Macdonald, Mary Ellen, Kennedy, Kimberly, Moll, Sandra, Pineda, Carolina, Mitchell, Lisa M., Stephenson, Peter H. et Cadell, Susan. 2015. «Excluding Parental Grief: A Critical Discourse Analysis of Bereavement Accommodation in Canadian Labour Standards ». Work: A Journal of Prevention, Assessment, & Rehabilitation, vol. 50, no 3, p. 511-526.

Fiche synthèse

1. Objectifs


Intentions :
«As part of a larger program of sociocultural research on child loss in Canada, we wanted to know how the workplace acknowledges and aligns itself with the needs of this population [parents who lost a child].» (p. 512)

2. Méthode


Échantillon/Matériau :
«To access official labour standards, we searched federal, provincial, and territorial government websites. We also reviewed the Canadian Human Rights Act, the Employment Insurance Act, as well as discussion documents outlining work place policies and recommendations for legislation. Finally, we reviewed legislation enabling employees to care for sick family members (e.g., compassionate care leave) across the jurisdictions, our goal being to understand if and how policy may anticipate bereavement. In total, this produced six federal, 12 provincial and three territorial web-accessed sources.» (p. 514)

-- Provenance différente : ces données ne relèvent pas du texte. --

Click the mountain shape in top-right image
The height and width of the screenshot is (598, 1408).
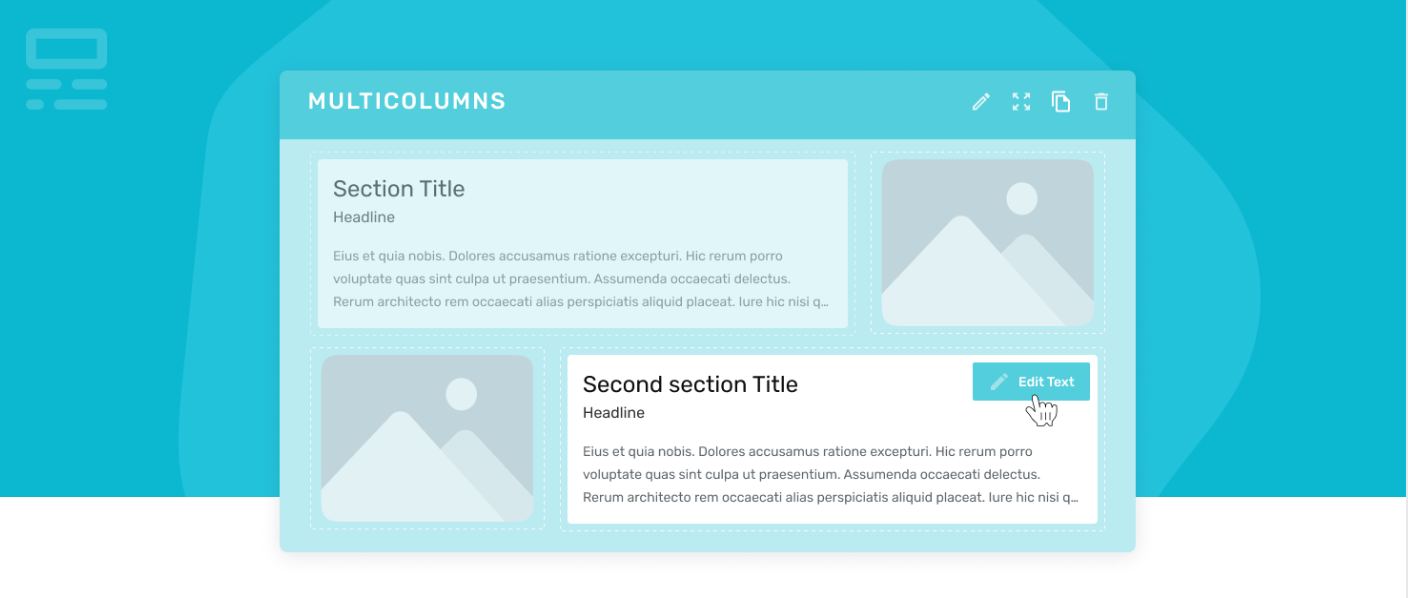[960, 275]
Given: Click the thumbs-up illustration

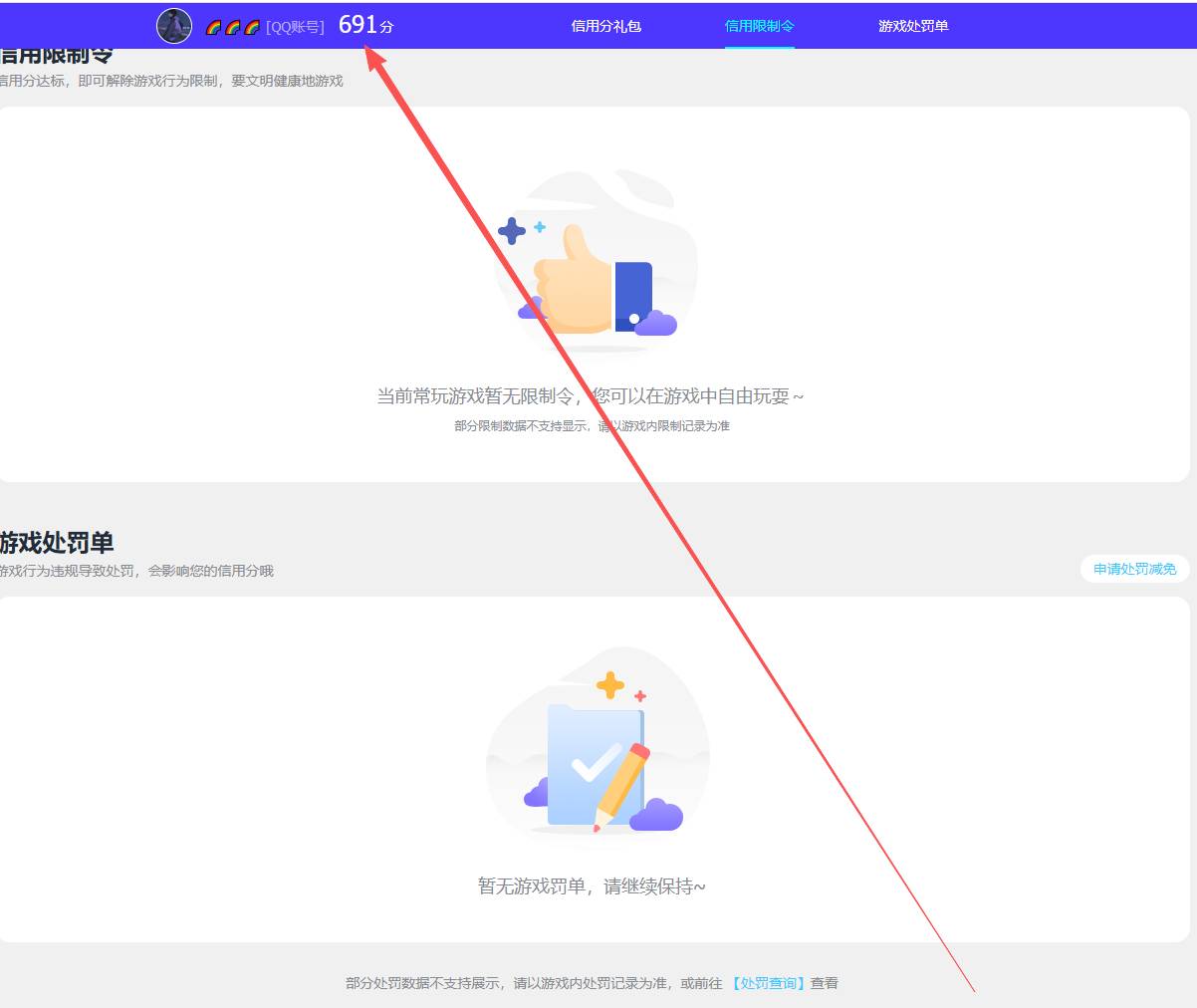Looking at the screenshot, I should click(575, 283).
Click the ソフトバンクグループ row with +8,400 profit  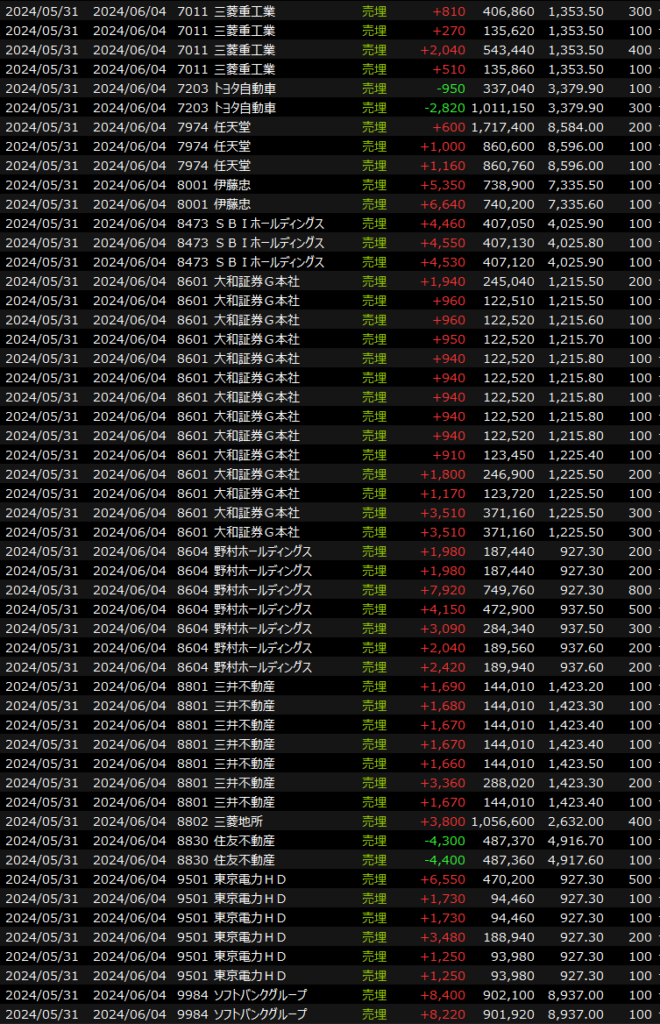click(260, 995)
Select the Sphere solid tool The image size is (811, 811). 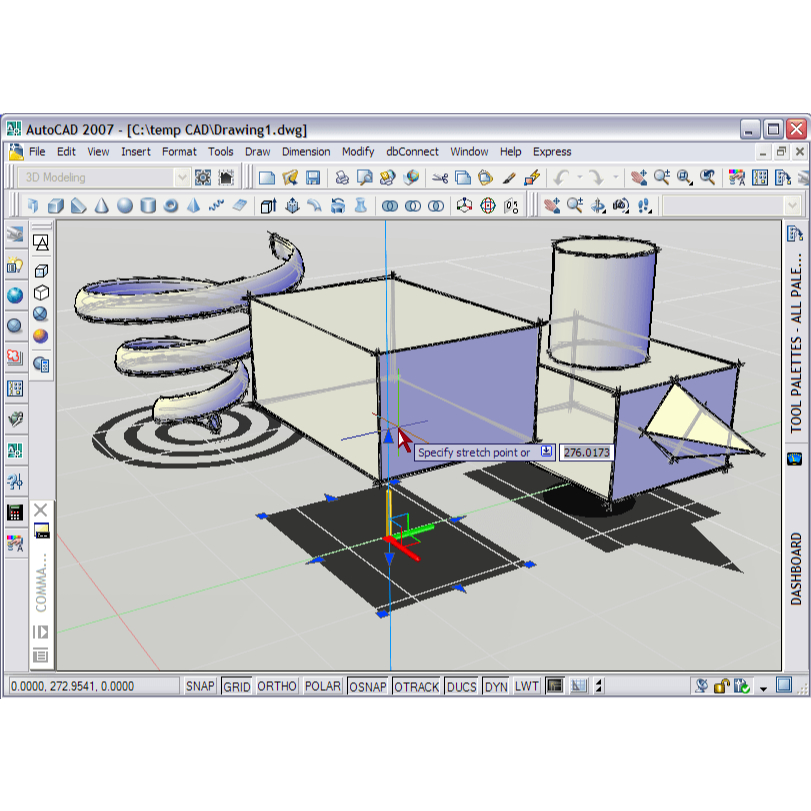click(125, 206)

Type de traitement des données :
Réflexion critique

3. Résumé


«How bereavement leave appears in labour standards suggests it is a response to a generic, time-limited state which involves instrumental tasks aimed at ceremonial obligations. This depiction of bereavement stands in stark contrast to research which characterize response to child loss as an intense, highly personal human experience with a process of healing and recovery that can take a life time. This disconnect is especially problematic when viewed through the lens of employee wellbeing, reintegration and workplace productivity. Our analysis provides insight into sociocultural assumptions about grief and loss, demonstrating how current labour practice reproduces common societal misunderstandings about parental bereavement. The workplace reproduces a sociocultural world that is highly ambivalent about death. As such, the workplace lacks the social tools to support the bereaved in a way that acknowledges and affirms their suffering as a normal part of the human condition. Bereavement leave needs to be re-framed such that employees who experience bereavement are not excluded from the protection from vulnerability that labour standards should afford.» (p. 523-524) Tout au long de leur analyse, les auteurs comparent les conditions dans lesquelles se trouvent les parents québécois endeuillés aux conditions dans l’ensemble du Canada.